You could ski down the decline in Lincecum's average velocity, which has annually lost approximately 1 mph from his peak of 94.6 mph when he was winning back-to-back National League Cy Young Awards in 2008-09. Sure, 88 mph might work if you're a DeLorean, but as far as fastballs go, well, it's slower than Chris Archer's slider.
Despite efforts to regain the lost velocity, it hasn't happened, so in response, Lincecum has done the only thing he could do: he's stopped throwing them as much. Once regularly responsible for over 65 percent of his pitches, he's throwing his two fastballs only 47.4 percent of the time these days. Lincecum has particularly diminished that four-seamer, which appears a career-low 22.5 percent this season.
Instead, Lincecum is relying more than ever on his low-spin split-change creation, which comes in at 1,412 rpm, well below the Major League average of 1,751 rpm for changes. Normally, that's a recipe for plenty of grounders, but his 45.5 percent grounder rate on the change is both down from last year and below his career averages.
The difference is that at Lincecum's peak, he was regularly seeing a 10 mph difference between his fastball and his change, and that's now down to only 6 mph, not enough to throw hitters off balance. Unlike many pitchers, he's not gaining or losing anything with perceived velocity, either, even though his average fastball extension of 6.57 mph is better than the average of 6.12. What you see is what you get.
Still, Lincecum did get off to a good start this year, despite his issues. After throwing seven scoreless innings against the Dodgers on May 20, Lincecum's ERA stood at an excellent 2.08. Three consecutive starts of allowing four earned runs apiece (7.04 ERA in that span) have since pushed that ERA over 3, but there's something very interesting to be found in those two groups of starts.
First eight starts: 18.7 percent strikeout rate, 10.9 percent walk rate
Last three starts: 18.6 percent strikeout rate, 10.0 percent walk rate
The results couldn't have been more different, but as far as strikeouts and walks, Lincecum was always the exact same pitcher. (The 8 percent total difference in his strikeout and walk rate are the lowest of his career.) Even his spin rate hasn't changed much; the change, for example, was at 1,426 rpm through those first eight starts.
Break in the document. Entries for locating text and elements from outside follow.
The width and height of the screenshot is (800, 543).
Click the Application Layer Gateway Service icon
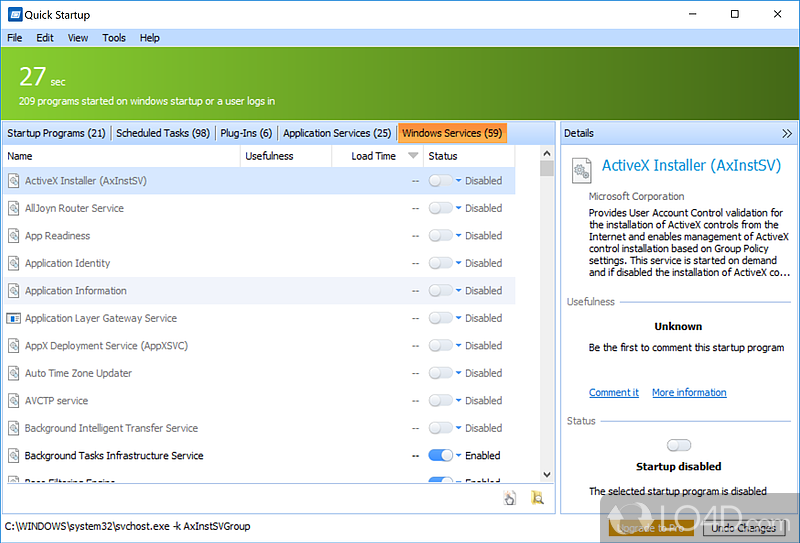click(x=14, y=319)
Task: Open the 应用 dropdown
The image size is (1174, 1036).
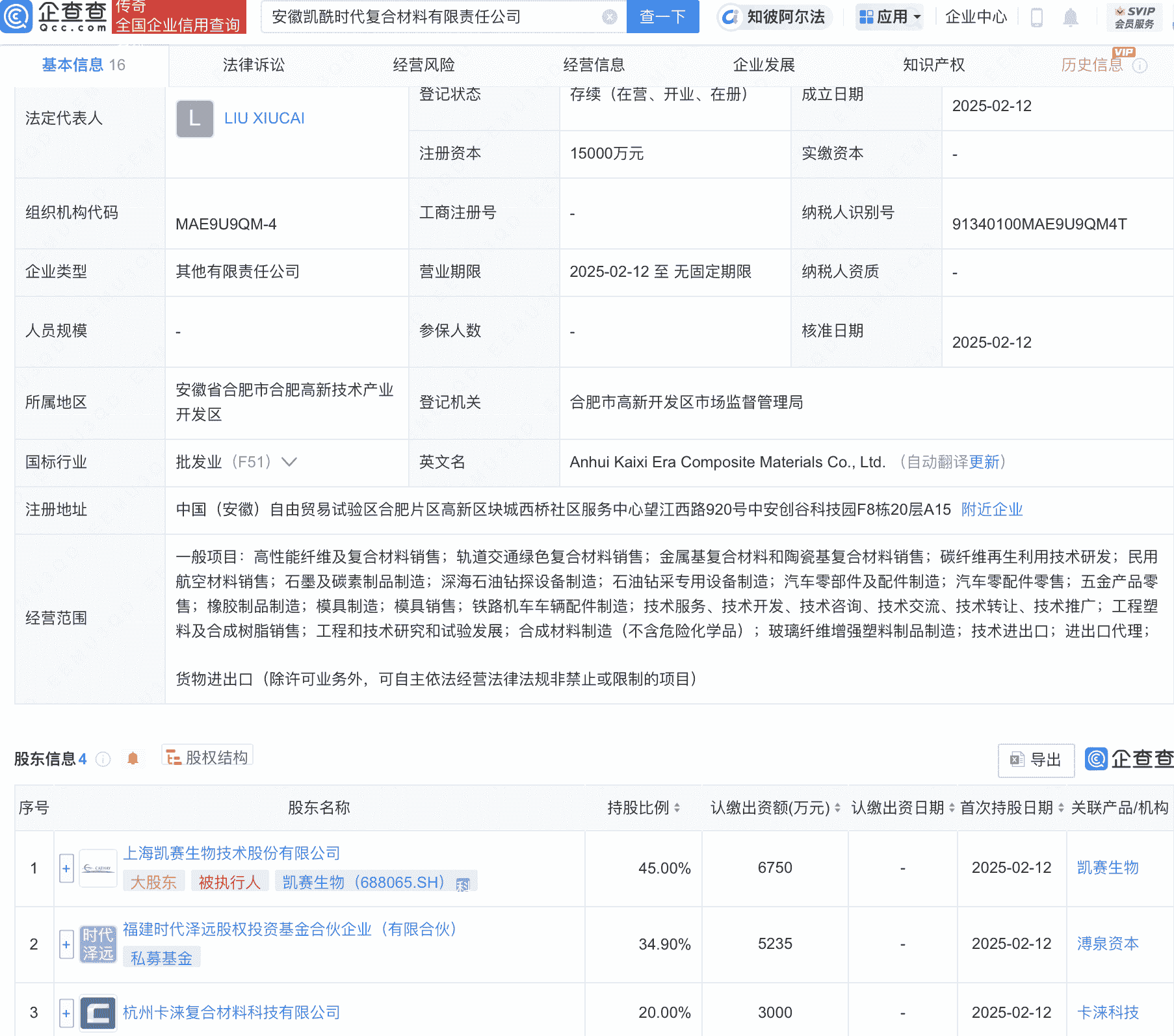Action: 889,18
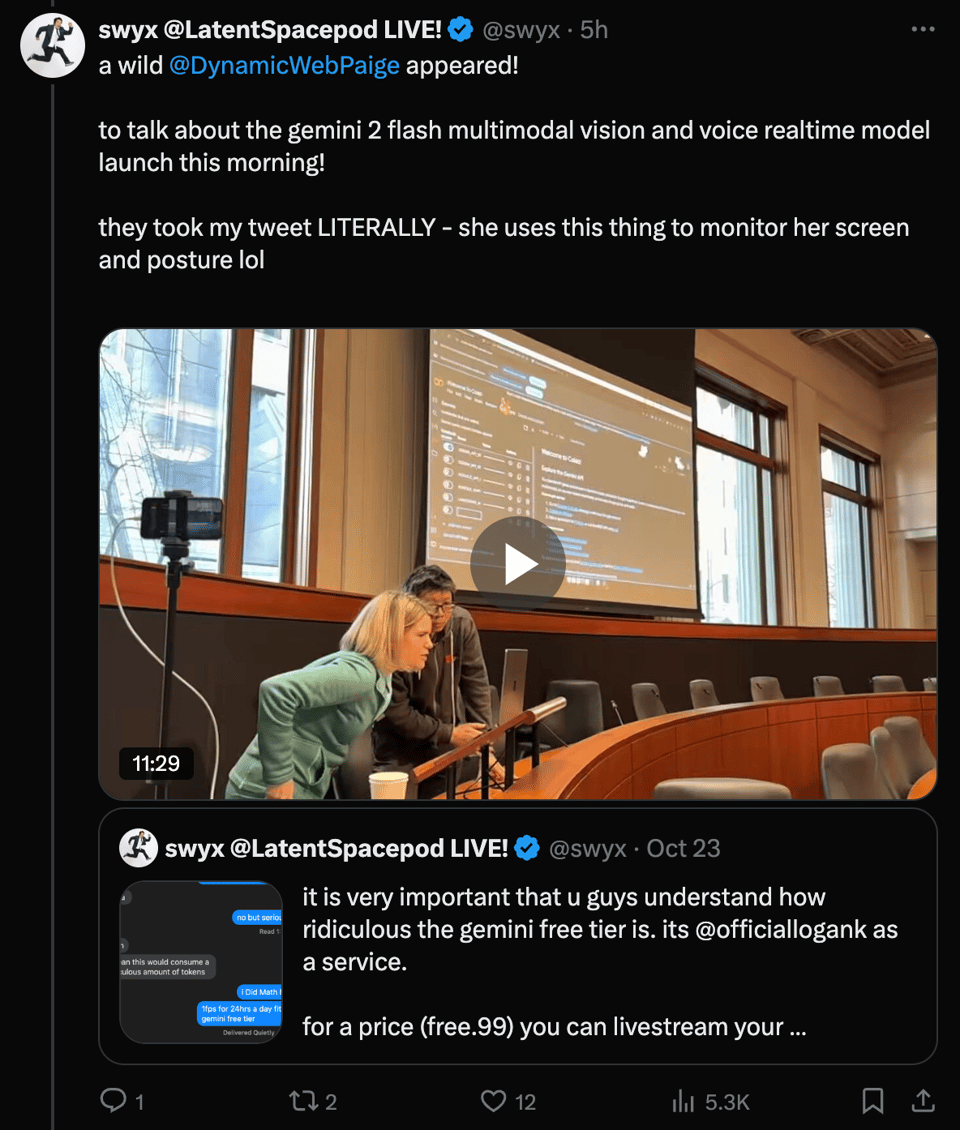Like the tweet with the heart icon

494,1100
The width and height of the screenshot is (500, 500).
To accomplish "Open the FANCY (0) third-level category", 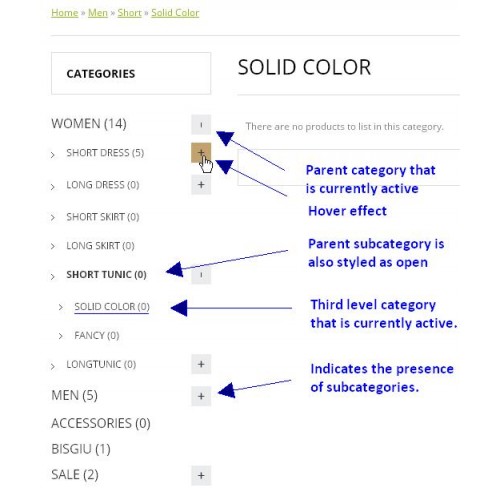I will pyautogui.click(x=97, y=335).
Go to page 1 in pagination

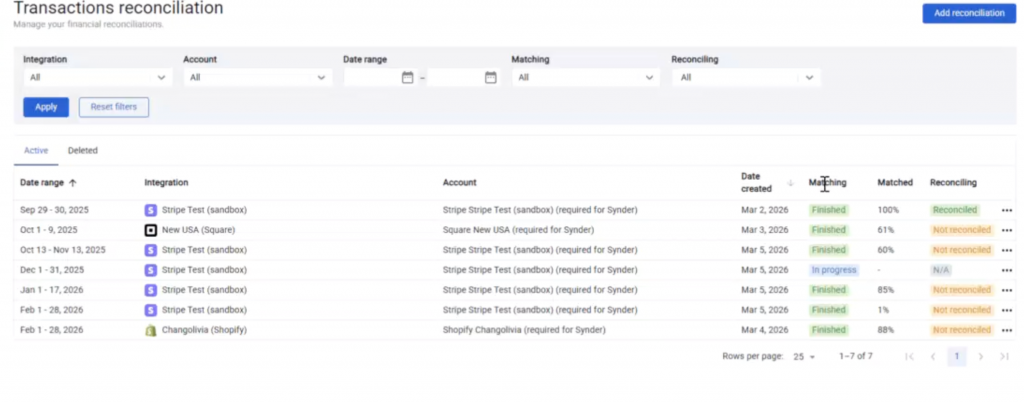point(956,357)
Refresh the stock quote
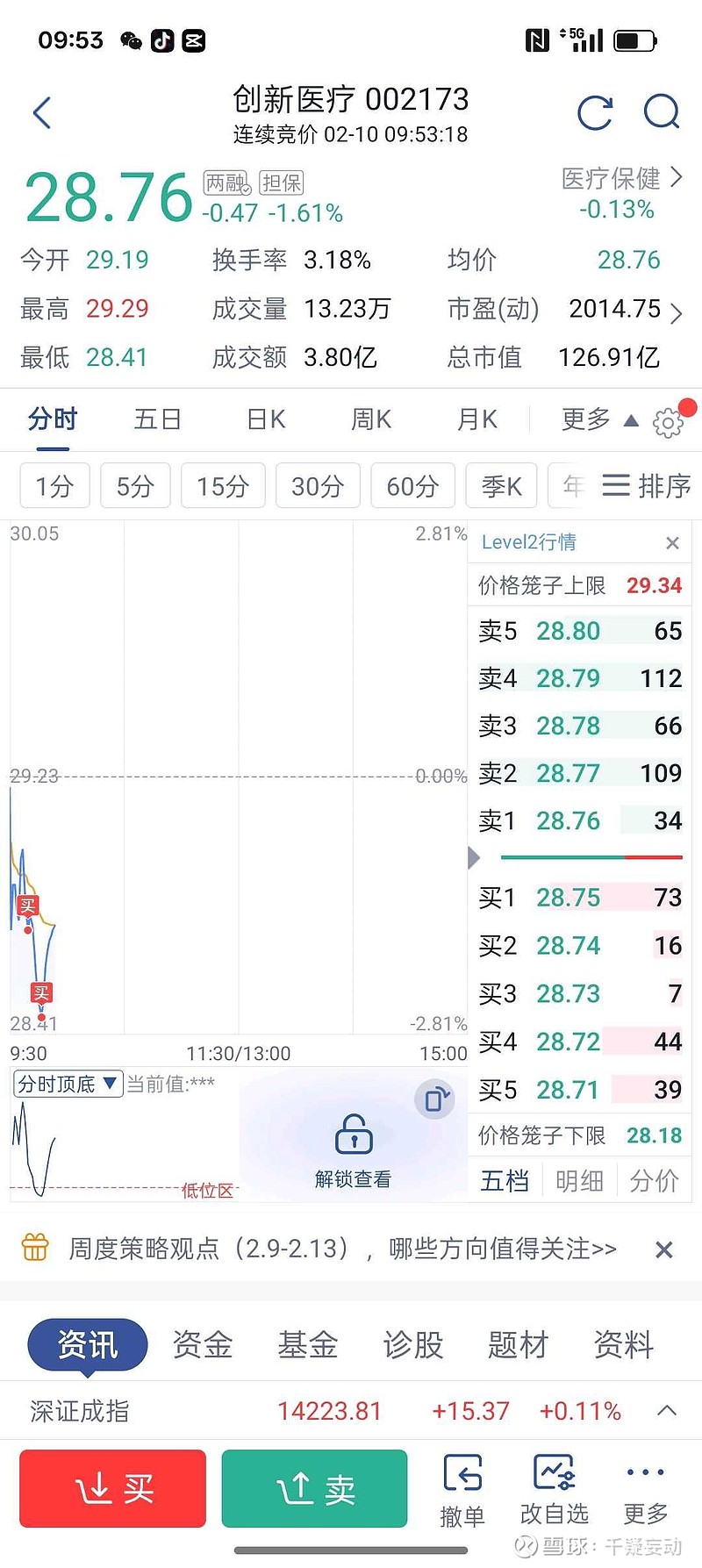The height and width of the screenshot is (1568, 702). 595,113
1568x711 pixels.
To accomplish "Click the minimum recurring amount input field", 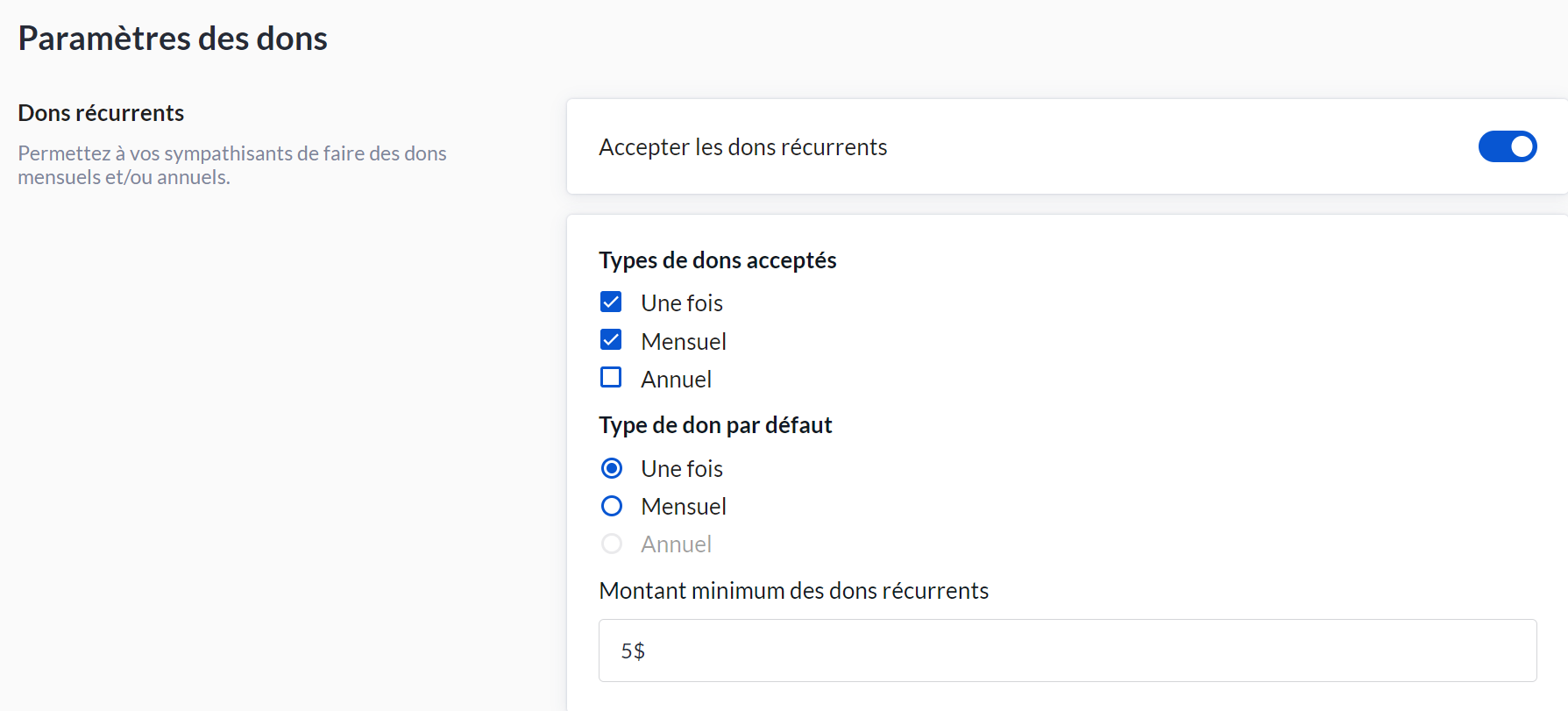I will click(x=1067, y=651).
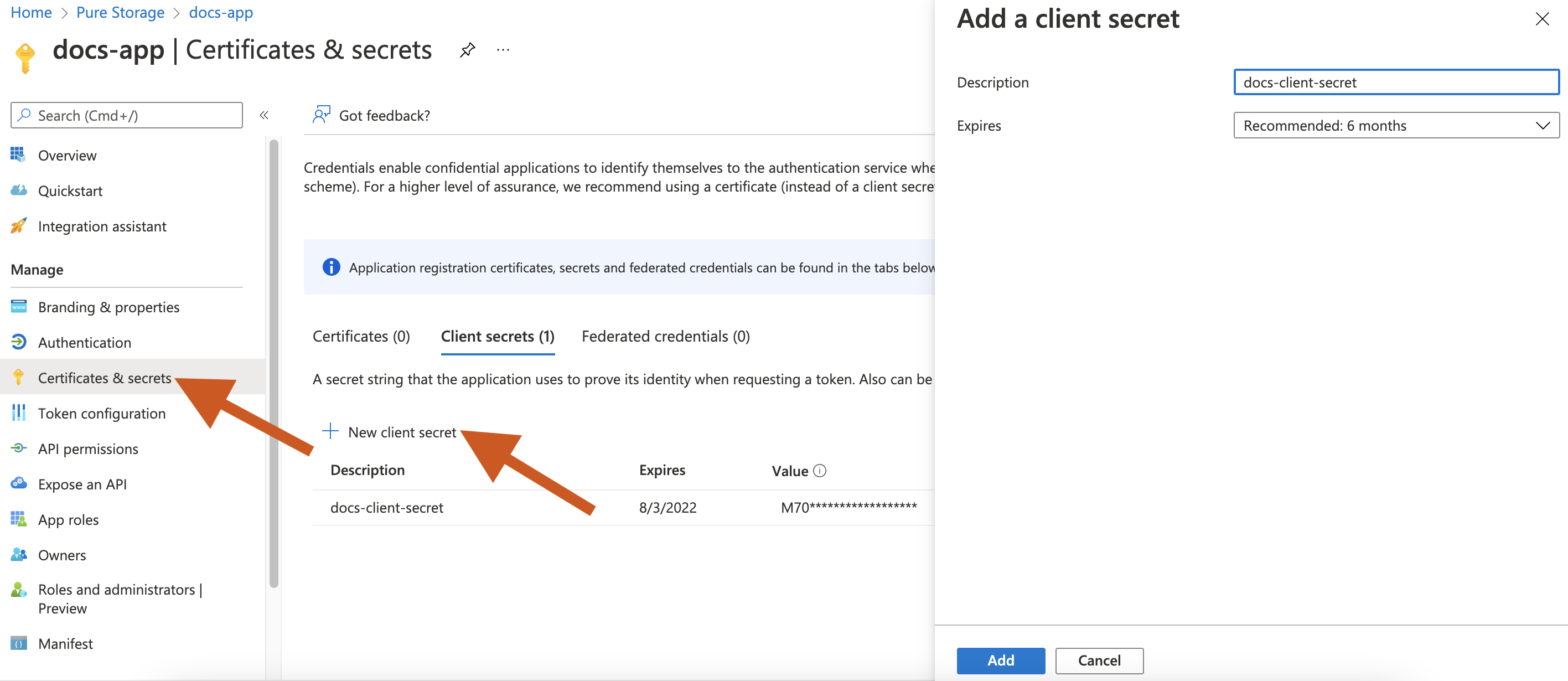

So what did change? Partially, it's that Lincecum moved away from the sinker (down 9 percent) in order to use his other pitches more, and that helped his ground-ball rate drop by 10 percent. It's a little that he was just allowing harder contact, as Statcast™ shows us that his batted-ball velocity went up by 3.18 mph. But mostly it's that in that first group of eight starts, Lincecum had allowed only a single homer in 47 2/3 innings, which was never, ever sustainable. In 15 1/3 innings since, he's allowed five homers.
Now, that's not likely to continue either, because no big league starter lasts with a rate like that. Instead, what's likely is that it settles somewhere in between. Based on xFIP -- that's Fielding Independent Pitching assuming a league-average home run to fly ball rate -- Lincecum's ERA would be 4.33 right now. Last year, his actual ERA was 4.74. The year before, it was 4.37. The respected Steamer projection system pegs Lincecum for 4.28 the rest of the way.
That sounds just about right, actually. It's about what Lincecum has done over the last two years, and we haven't seen much this year to indicate that his hard work has actually allowed him to overcome the velocity drop. He's still a decent enough back-end starter. It's just not the Lincecum that San Francisco fans hoped they'd see again.